As people working on animal sentience know well, we are biased to judge moral patiency based on appearance and behavior - in a way that can bias us in either direction.
If an AI is not cute and human-like, but is suffering, we are not likely to care about that suffering. We see something similar with (potential) fish suffering. Far from promoting AI sentience, I think many companies will realize that people believing in AI sentience would be a huge headache for them, and so will (e.g.) take measures train out any outward indicators of sentience.
On the other hand, AI systems can really trigger our sense of sentience in spurious ways. We obviously see this with LLMs. And here I think we can see some companies that will actively seek to trigger our sense of sentience. Romantic chatbots, for example.
2) So we need to establish objective criteria for moral patiency attribution in AI. The first panel pointed out some promising approaches. I’ll just point out that (a) there are a lot more challenges in assessing AI systems than in assessing animals and (b) there is shockingly little detailed empirical work on how to actually test for AI sentience. It’s extremely hard work that requires a lot of combined knowledge from neuroscience, animal science, AI, philosophy.
To remedy this, my colleague Patrick Butlin at the Future of Humanity Institute and I are working on a position paper with a bunch of people from the relevant disciplines to make the case that this kind of work is meaningful, important, and tractable.
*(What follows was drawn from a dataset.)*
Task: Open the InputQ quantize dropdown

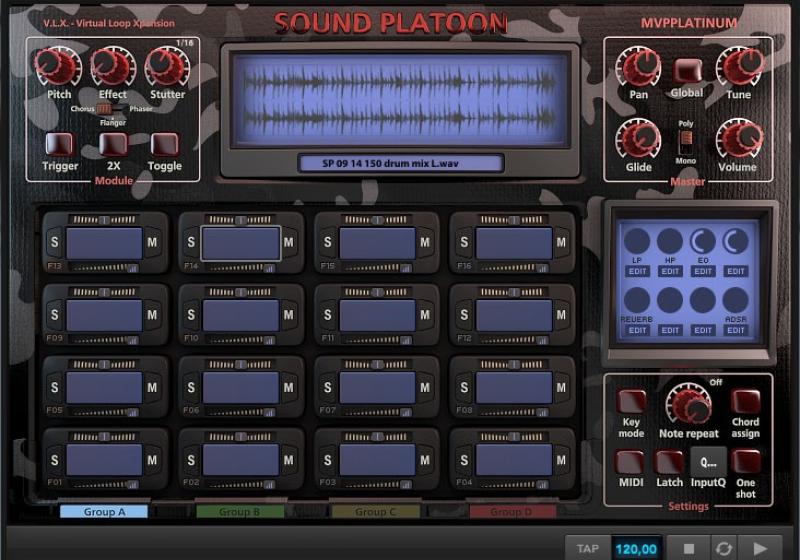Action: click(x=708, y=462)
3) Designing AI systems that are able to self-report if they are moral patients.
Currently, large language models are not reliable self-reporters because of what they pick up from their training data, and because AI companies have an incentive to push their self-reports in a certain way, and because they don’t seem to have introspective capabilities. But self-report is one of the most indispensable tools for consciousness science. We should work on how to have AI systems be able to self-report about these things. We could try to have methods for removing gaming incentives; and we can actively train for self-report. I think even with LLMs (which are perhaps the AI systems most likely to give spurious self-reports) we could try to make them more reliable self-reporters, and I’m working on a paper with [fellow panelist] Amanda [Askell’s] colleague Ethan Perez on this.
4) More accountability and more regulation, including possibly slowing down.
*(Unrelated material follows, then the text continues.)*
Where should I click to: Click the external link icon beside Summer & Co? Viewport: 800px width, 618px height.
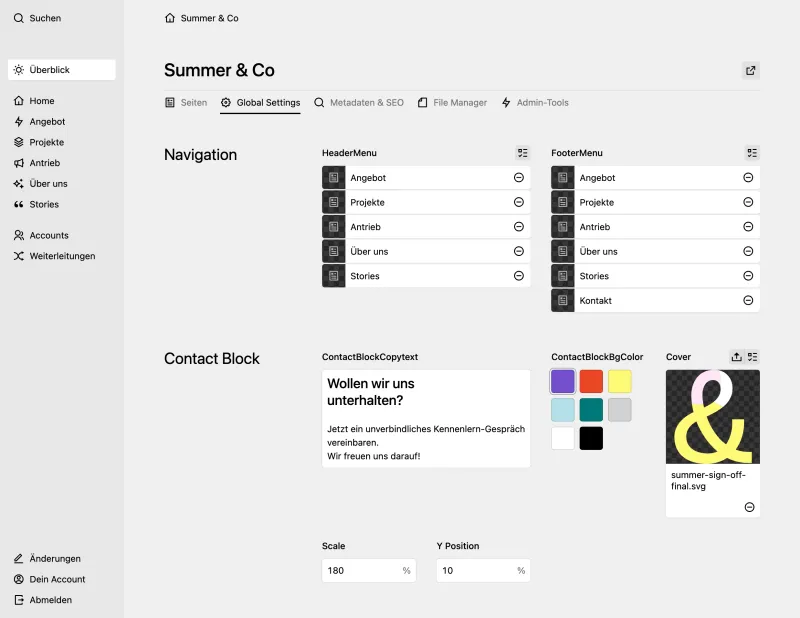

It’s increasingly recognized that AI systems are potentially very dangerous to human beings, dangerous enough to merit regulation and even potentially a coordinated slowdown or pause in AI progress. The goal of such a pause would be to (a) promote coordination and regulation and (b) buy more time to do the work necessary for making these systems safe.
Similar considerations about AI sentience also favor regulation and/or slowing down. We are very quickly moving towards a future that we don’t understand and don’t know how to manage.
I’ll conclude by noting: I worried earlier about tradeoffs between AI safety and AI sentience. But at the moment, there are many things we can do that are robustly good for both AI safety and AI sentience-related risks: more regulation and transparency in the building of AI systems, and making AI systems trustworthy reporters of what is going on with them.
(Thanks to Nico Delon for the inspiration to publish this - here’s his own APA talk).
‘Moral patiency’ or ‘moral patienthood’ is a term for when an entity deserves moral consideration for its own sake.
I'm convinced of all three things, thanks for this text.
A small typo to fix: "... and significant risks from under-attributing moral patiency to AI systems - thinking they are [*not*] moral patients when they in fact are."